The town endures for better days, and the architecture has helped. The as-yet undefined alchemy of early twentieth century California Victorian building endowed Santa Paula with its current form, which has thus far enabled Santa Paula to constructively incorporate land and industry with dwelling and polity.
There is a kind of Democracy built in to Santa Paula that is worth regarding. It can creep into the subconscious walking the neighborhoods within the gridiron of the historic center, where the architectural variety that is common to pre-war mixed-use American towns still remains, and takes a variety of forms and styles that have been carefully calibrated to compliment their neighbors.
It becomes evident where the homes of the families responsible for creating Santa Paula’s industry and commerce share streets with the homes of the people responsible for providing its labor and administration. Its profoundness is revealed by the city’s layout, which compliments the dominant landforms and water bodies, and its gridiron plan, which firmly and clearly orients the city to the land and connects its buildings, and their occupants, to one another. That connection is reinforced by an architecture of the city that is consistent with and compliments the architecture of the surrounding agricultural valley.
Perhaps most admirably, Santa Paula remains a city built from the prosperity of the land that has maintained respect for that resource through a persistently compact and economical border. An early emphasis on landscaping throughout the city that was followed with diligent care for trees and gardens weaves the city into the surrounding valley and celebrates its unique cultivation-based prosperity.
The design of Santa Paula, and its successes, reveal something concrete and specific about the way we choose to live together on the land, about the kinds of relationships that we prefer to build between ourselves and the land and amongst one another. Santa Paula is a place where my five-year-old son can literally walk out his front door and port himself to his neighbor, school, church, park, dentist, city hall, restaurant, doctor, library, bakery, train station. He already possesses a concrete political realm that cannot be taken from him, and which will help form his idea of what it means to inhabit the world around him.
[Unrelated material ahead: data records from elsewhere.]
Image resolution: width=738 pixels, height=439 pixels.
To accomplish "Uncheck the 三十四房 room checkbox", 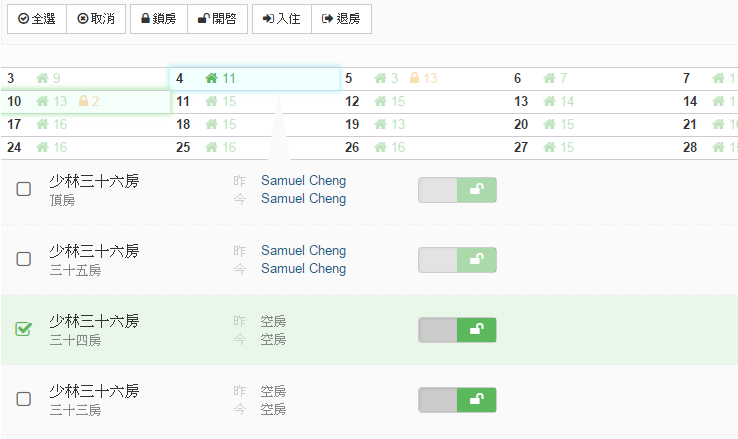I will point(24,329).
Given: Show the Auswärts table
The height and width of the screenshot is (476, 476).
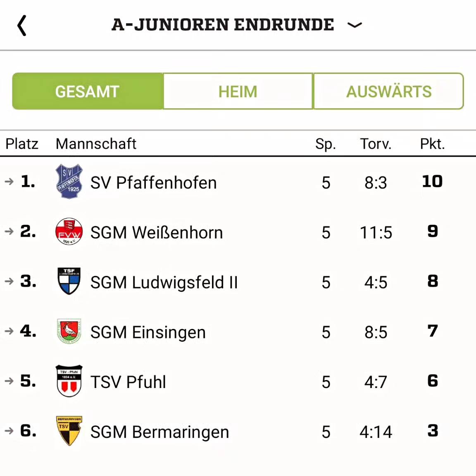Looking at the screenshot, I should coord(388,91).
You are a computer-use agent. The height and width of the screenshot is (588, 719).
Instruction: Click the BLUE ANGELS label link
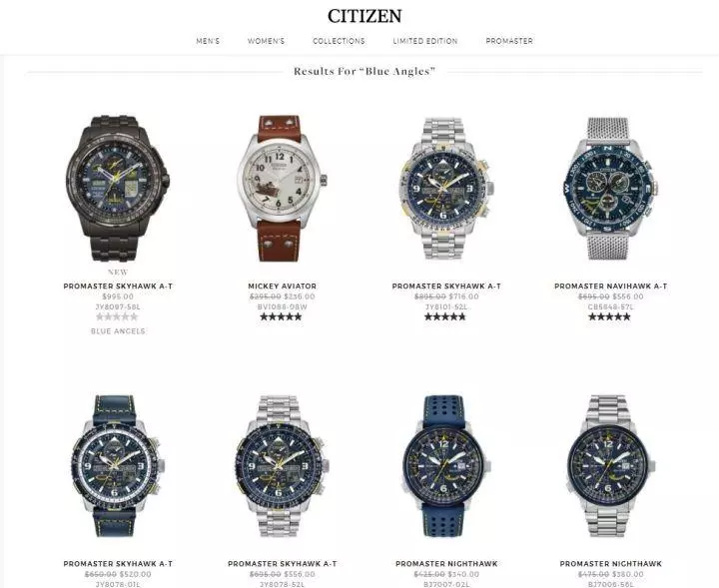click(x=118, y=330)
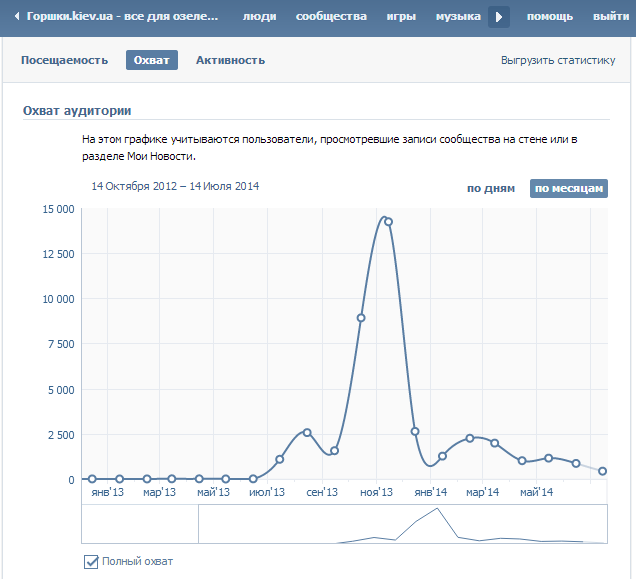This screenshot has height=579, width=636.
Task: Go to игры section
Action: 401,17
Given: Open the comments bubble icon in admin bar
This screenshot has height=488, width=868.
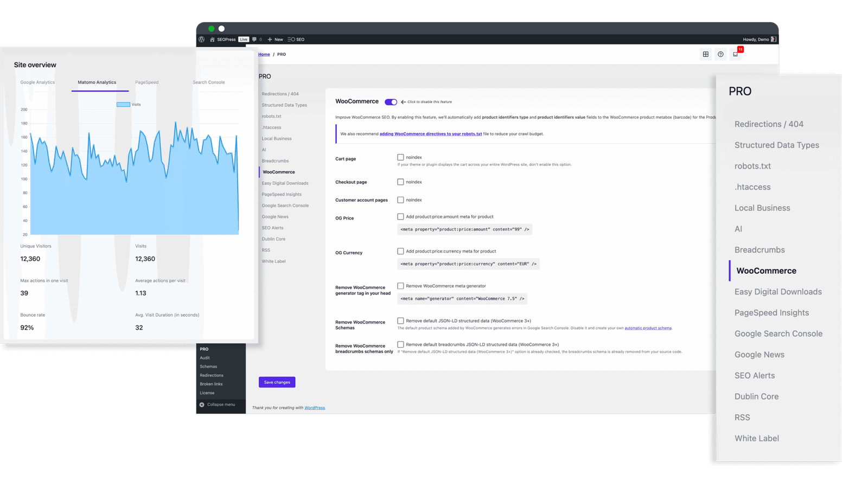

The goods and benefits that follow from successful urban design are literally free for anyone to enjoy. Temperate resource consumption, beautiful streets and public spaces, neighbors and neighborhood, are not accidents. These things result from the choices that the people of Santa Paula have made over time in choosing how to live with one another in this particular place.
Santa Paula is a city built by free people, cognizant and able, not by machines, policies, or interests. When the quality of a thing is sufficiently understood and its value apprehended, some of the important questions that follow become: How can we make more of it?, and How can we continue to make it better?
What we have helps reveal what is possible.